How do you avoid overfitting? First, Professor Ng makes the crucial observation that you can’t possibly think that the model you are training will forecast as well on new data as on the data you have trained on. Thus you need to separate “training data” from “testing data”. So far so good.
Next, Professor Ng makes the remark that, if you then train a bunch of different models on the training data, which depend on the number of variables you use for example, then if you measure each model by looking at its performance on the testing data to decide on that parameter, you can no longer expect the resulting model (with that optimized number of parameters) to actually do so extremely well on actually new data, since you’ve now trained your model to the testing data. For that reason he ends up splitting the data into three parts, namely the training data (60%), a so-called validation data set (20%) and finally the true testing set (the last 20%).

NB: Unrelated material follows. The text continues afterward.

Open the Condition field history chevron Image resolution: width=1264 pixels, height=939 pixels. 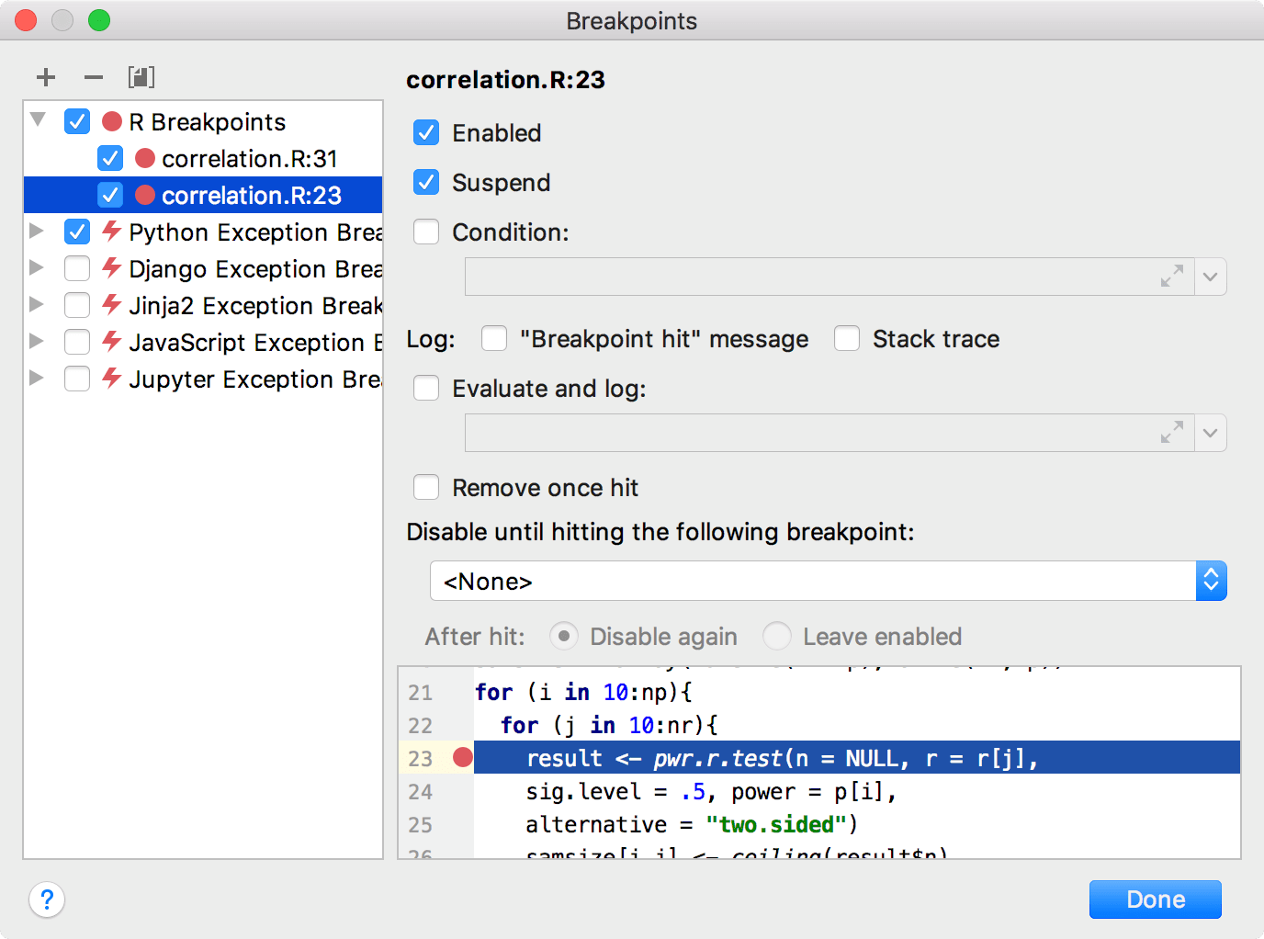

I dig it as an idea, this idea of splitting the data into three parts, although it requires you have enough data to think that testing a model on 20% of your data will give you meaningful performance results, which is already impossible when you work in finance, where you have both weak signal and too little data.

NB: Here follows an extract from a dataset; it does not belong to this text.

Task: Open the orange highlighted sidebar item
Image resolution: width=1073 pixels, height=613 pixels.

But the real problem is that, after you’ve split your data into three parts, you can’t really feel like the third part, the “true test data”, is anything like clean data. Once you’ve started using your validation set to train your data, you may feel like you’ve donated enough to the church, so to speak, and can go out on a sin bender.
Why? Because now the methods that Professor Ng suggests, for example to see how your model is doing in terms of testing for high bias or high variance (I’ll discuss this more below), looks at how the model performs on the test set. This is just one example of a larger phenomenon: training to the test set. If you’ve looked at the results on the test set at all before fixing your model, then the test set is just another part of your training set.
It’s human nature to do it, and that’s why the test set should be taken to a storage closet and locked up, by someone else, until you’ve finished your modeling. Once you have declared yourself done, and you promise you will no longer tweak the results, you should then find the person, their key, and test your model on the test set. If it doesn’t work you give up and try something else. For real.
In terms of weak signals, this is all the more important because it’s so freaking easy to convince yourself there’s signal when there isn’t, especially if there’s cash money involved. It’s super important to have the “test data set”, otherwise known as the out-of-sample data, be kept completely clean and unviolated. In fact there should even be a stipulated statute of limitations on how often you get to go out of sample on that data for any model at all. In other words, you can’t start a new model on the same data once a month until you find something that works, because then you’re essentially training your space of models to that out-of-sample data – you are learning in your head the data and how it behaves. You can’t help it.
One method that Ng suggests is to draw so-called “learning curves” which plot the loss function of the model on the test set and the validation set as a function of the number of data points under consideration. One huge problem with this for weak signals is that the noise would absolutely overwhelm such a loss estimate, and we’d end up looking at two extremely misleading plots, or information-free plots, the only result of which would be that we’ve seen way too much of the test set for comfort.
It seems to me that the method Ng suggests is the direct result of wanting to make the craft of modeling into an algorithm. While I’m not someone who wants to keep things guild-like and closed, I just don’t think that everything is as easy as an algorithm. Sometimes you just need to get used to not knowing something. You can’t test the fuck out of your model til you optimize on every single thing in site, because you will be overfitting your model, and you will have an unrealistic level of confidence in the result. As we know from experience, this could be very bad, or it could just be a huge waste of everyone’s time.